• [DIRECTIVE] Could you quote the stretch of the project description on habit in French philosophy from "The project examines" through "to evaluate them."?

=== TEXT SEGMENT ===

Philosophy - United Kingdom

Research topics

PROJECT

The Concept of Habit in Modern French Philosophy

This project addresses the concept of habit in modern French philosophy from the beginning of the nineteenth-century up to the present day. The project shows how the concept of habit is fundamental and pivotal in this period, and how competing schools of thought not only offer diverging views on habit, but also define and establish themselves in doing so. The fundamental question–one which is still an open question in contemporary thinking–is whether habit can be understood as a third-person, objective principle that could be explained mechanically, in the third person, in terms of efficient causal processes. The French tradition provides a range of vitalist, animist and phenomenological alternatives to mechanical hypotheses, and these alternatives have quite different consequences in relation to a range of philosophical issues, including the relation of mind and body, the nature of the self, the nature of memory, and the idea of the temporality—the ‘duration’—of the self as irreducible to time as measured by clocks.
The project examines a wealth of little-known and under-examined material in this tradition of French philosophy, and it does so with the aim of developing the possibilities of present-day reflection on habit. The project will contrast ideas about habit in this period with those advanced in the classical age of philosophy, and it will show how the nineteenth-century challenges the materialist and mechanistic paradigms that emerged in seventeenth-century thinking. The project will thereby reveal how French reflection on habit allows us to question and challenge dominant materialist paradigms concerning habit in the contemporary neurosciences. Notions of neural plasticity, for example, have come to prominence in the last decades of neuroscientific research, and it is crucial to situate these notions in the light of historical developments in order to evaluate them.

=== SUPPLIED INFORMATION ===

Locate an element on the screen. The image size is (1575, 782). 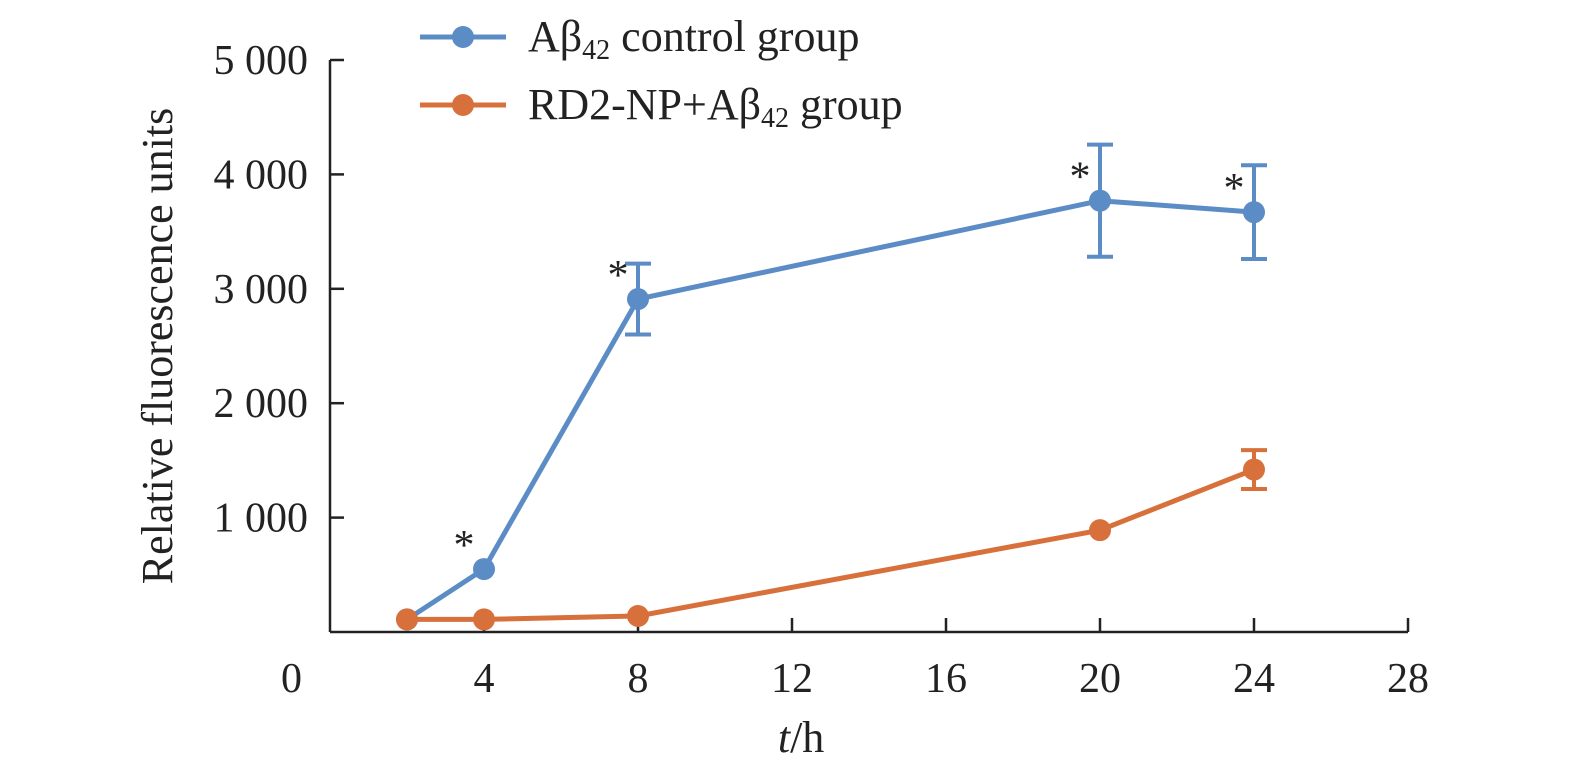
x-tick-label: 16 is located at coordinates (946, 679).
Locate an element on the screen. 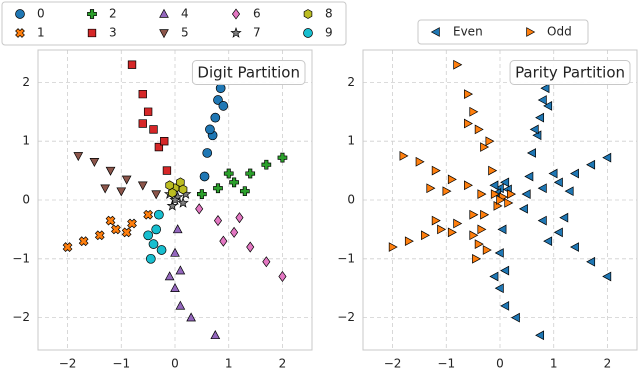  legend-label: 8 is located at coordinates (329, 14).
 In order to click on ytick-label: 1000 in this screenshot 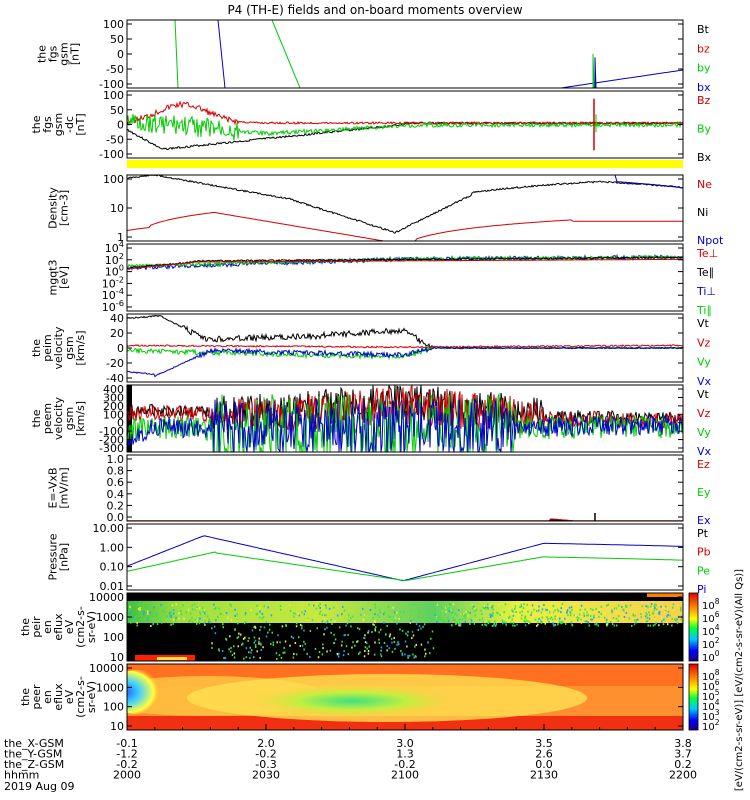, I will do `click(110, 618)`.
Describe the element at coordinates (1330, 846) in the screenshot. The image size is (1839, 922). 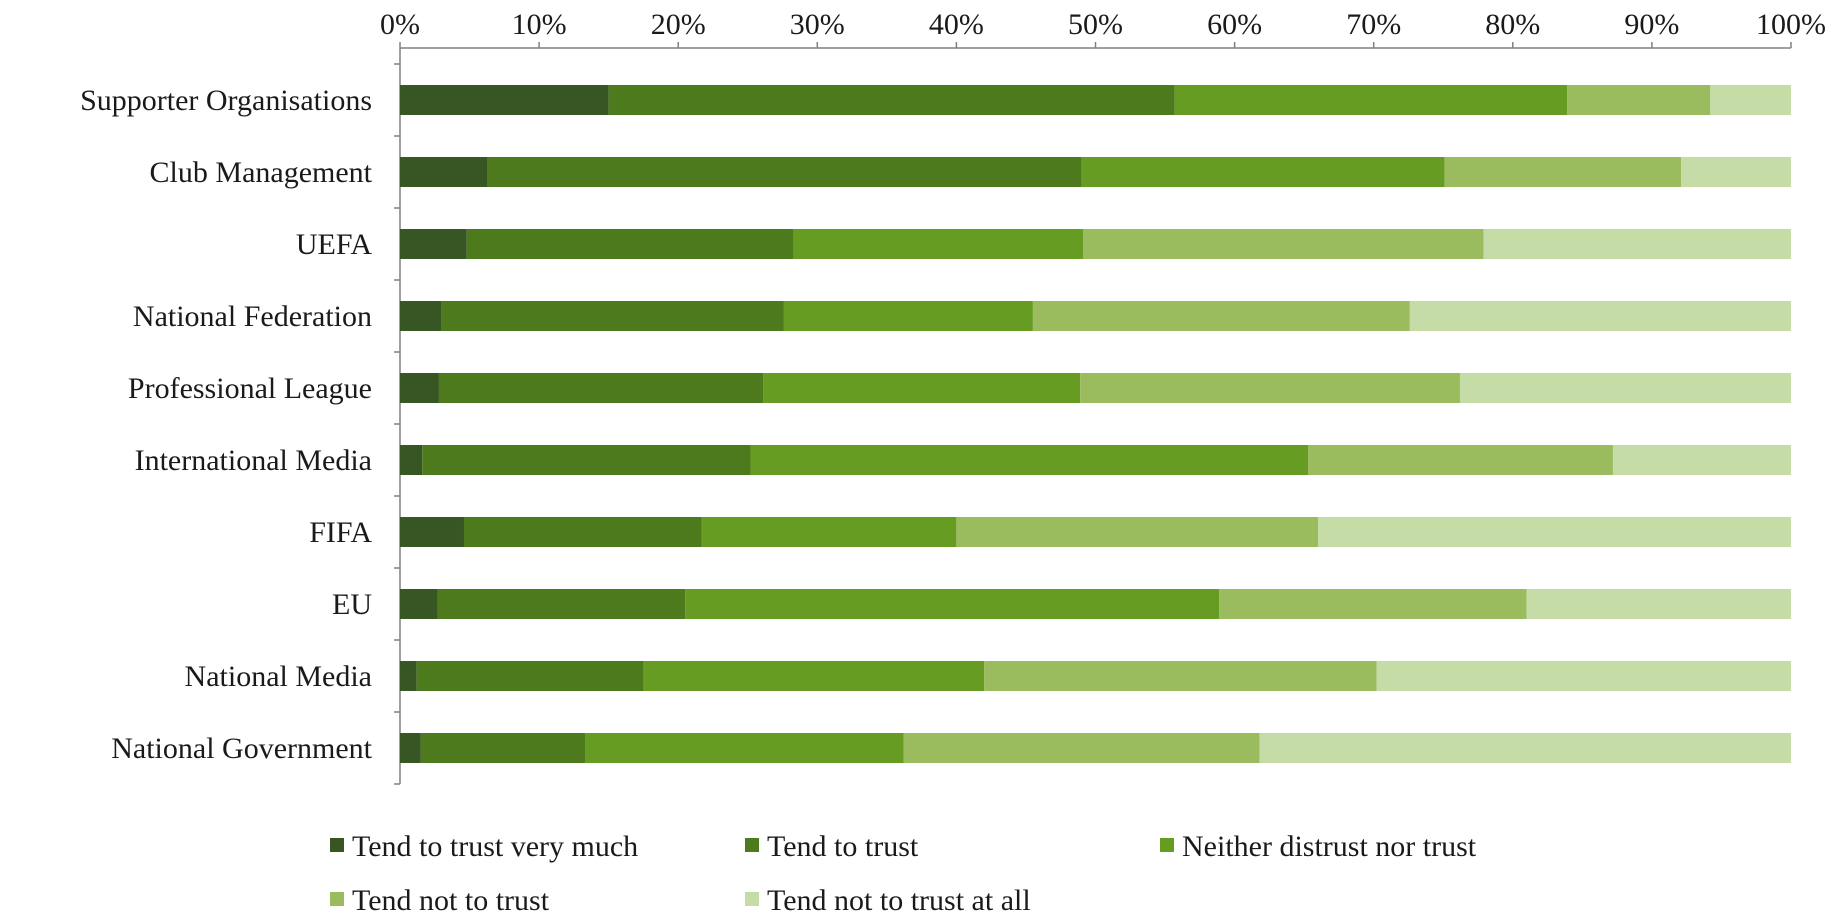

===

• [TASK RESPONSE]
The project examines a wealth of little-known and under-examined material in this tradition of French philosophy, and it does so with the aim of developing the possibilities of present-day reflection on habit. The project will contrast ideas about habit in this period with those advanced in the classical age of philosophy, and it will show how the nineteenth-century challenges the materialist and mechanistic paradigms that emerged in seventeenth-century thinking. The project will thereby reveal how French reflection on habit allows us to question and challenge dominant materialist paradigms concerning habit in the contemporary neurosciences. Notions of neural plasticity, for example, have come to prominence in the last decades of neuroscientific research, and it is crucial to situate these notions in the light of historical developments in order to evaluate them.